ENEM 2017 - Desafios para a formação educacional de surdos no Brasil
Enviada em 13/11/2017
Apesar da Constituição Federal garantir o direito à educação para todos os brasileiros, os surdos, significante parcela da população, têm tal benefício mitigado. Dessa forma, por falta de instituições especializadas no ensino de Libras, grande parte dos deficientes auditivos não concluem o ensino regular, sujeitando-se, assim, a condições de vida com baixa qualidade. Além disso, o preconceito, resultado direto da educação excludente por aqui empregada, afasta tal parcela da sociedade das escolas e do mundo do trabalho.
O ensino de Libras no Brasil é reduzido, sendo na maioria dos municípios inexistente. Desse modo, é incomum encontrar nas escolas e instituições de ensino brasileiras fonoaudiólogos, tradutores e professores de Libras e psicólogos, profissionais especializados, que contribuiriam na formação educacional das pessoas surdas. Logo, por conta de tais adversidades, a inclusão social dos deficientes auditivos é limitada, já que por não se adaptar ao ensino regular acabam largando os estudos e sendo obrigados a trabalhar em empregos com baixa remuneração.

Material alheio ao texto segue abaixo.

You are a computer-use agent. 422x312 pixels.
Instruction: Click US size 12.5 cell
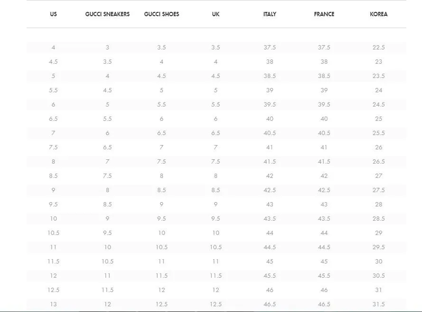(53, 290)
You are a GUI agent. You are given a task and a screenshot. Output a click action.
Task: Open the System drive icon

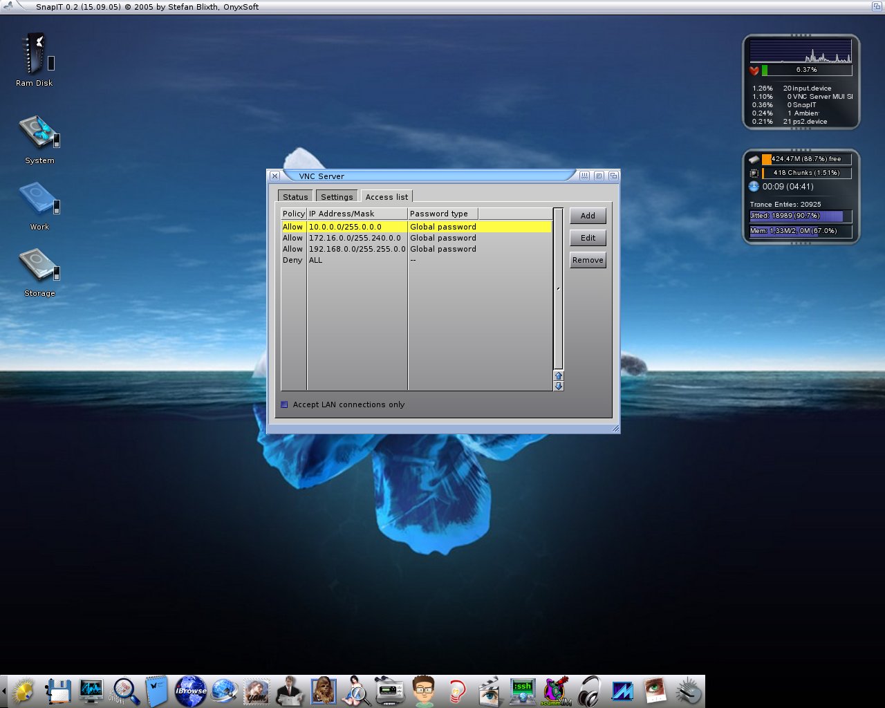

Ademais, segundo Kant, “o ser humano é aquilo que a educação faz dele”. Com efeito, em um país em que a educação é desvalorizada, é normal que sua sociedade torne-se preconceituosa e exclua àqueles que lhes são diferentes. Não é diferente com as pessoas com surdez, os quais muitas vezes têm que conviver com piadas e discriminações já na infância, dentro de colégios e escolas. Desse modo, ao segregar tal grupo, a própria população dificulta a socialização de tais pessoas, que deixam de frequentar o ensino regular e consequentemente não conseguem bons empregos.

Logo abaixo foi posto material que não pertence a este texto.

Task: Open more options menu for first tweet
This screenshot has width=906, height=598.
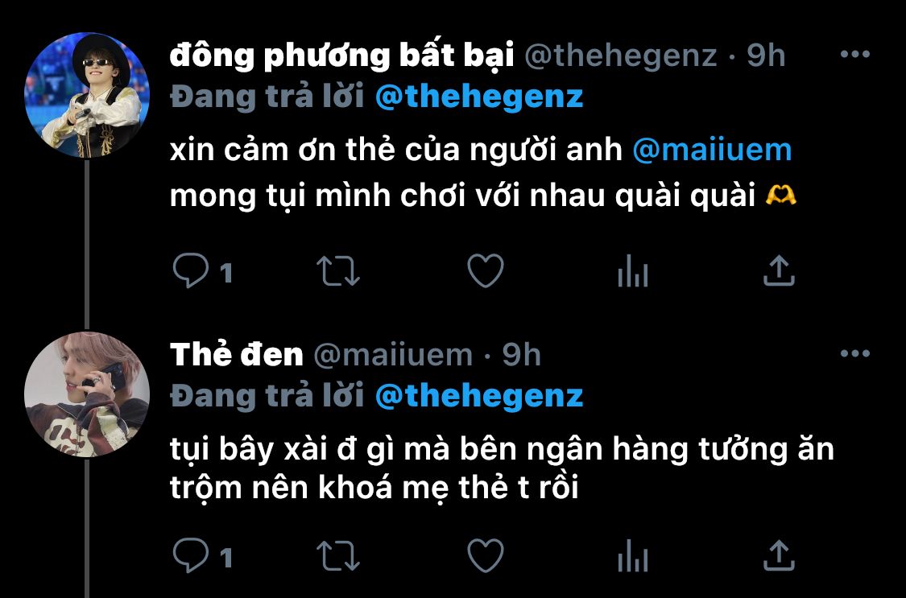Action: (x=854, y=54)
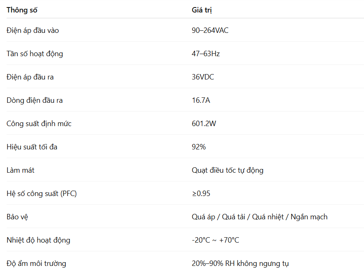The height and width of the screenshot is (273, 364).
Task: Click the value '16.7A'
Action: tap(201, 100)
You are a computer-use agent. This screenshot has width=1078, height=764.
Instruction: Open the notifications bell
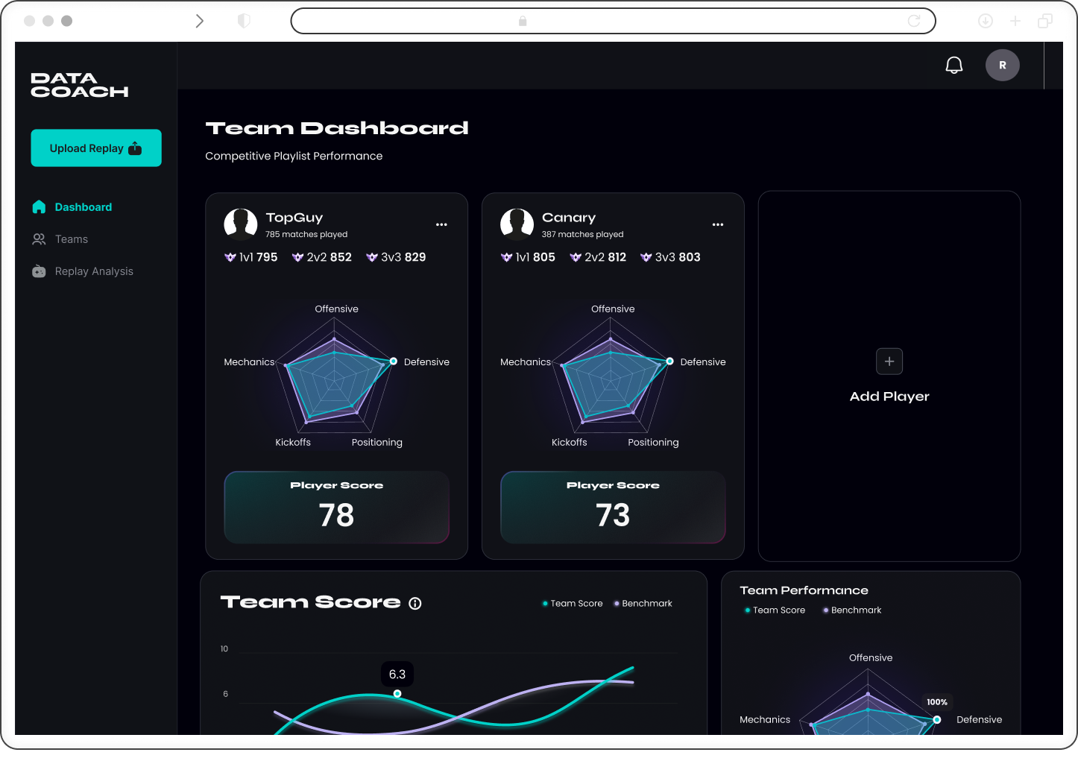click(x=954, y=65)
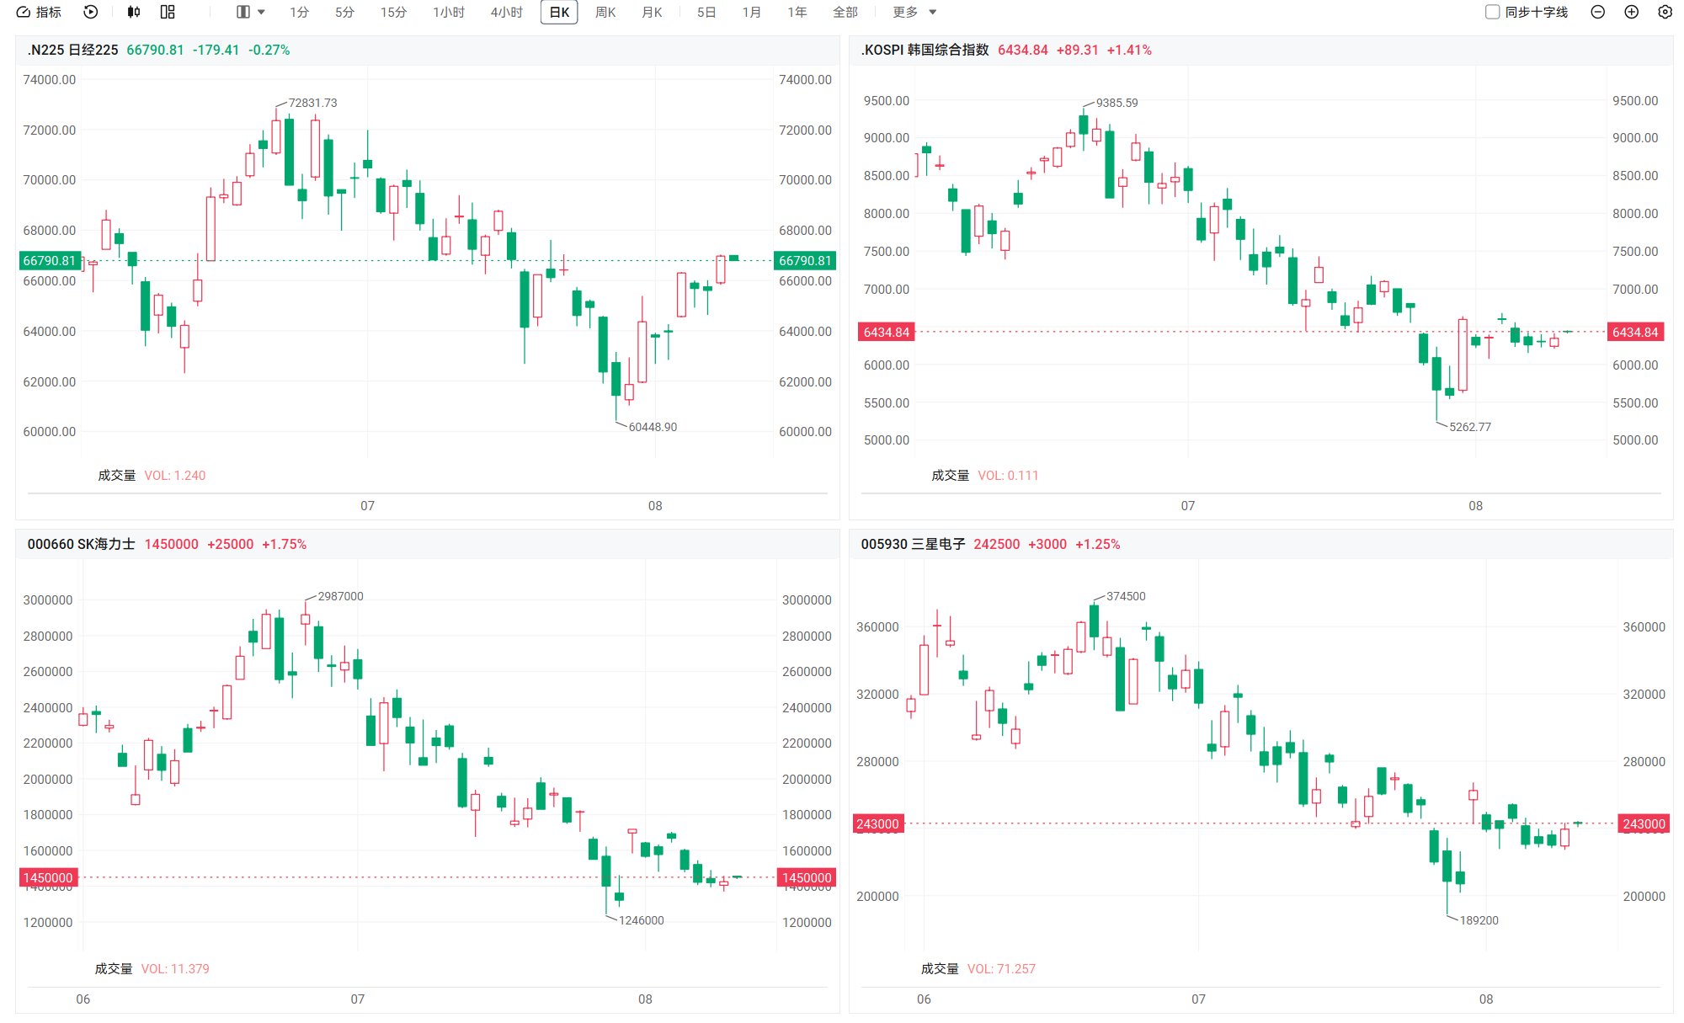Click the split panel layout icon

click(243, 12)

A falta de inclusão social dos surdos é, portanto, um grave problema no Brasil. Pare resolver tal situação, o Ministério da Educação deve criar escolas exclusivas para surdos, nas quais os deficientes auditivos terão todo apoio especializado de que necessitão, com professores e médicos especializados nessa deficiência. Além do mais, as Ongs de apoio a surdez devem criar campanhas de conscientização que desistimulem o preconceito às pessoas com surdez, mostrando que tal parcela da população é igual e possui os mesmo direitos que as demais.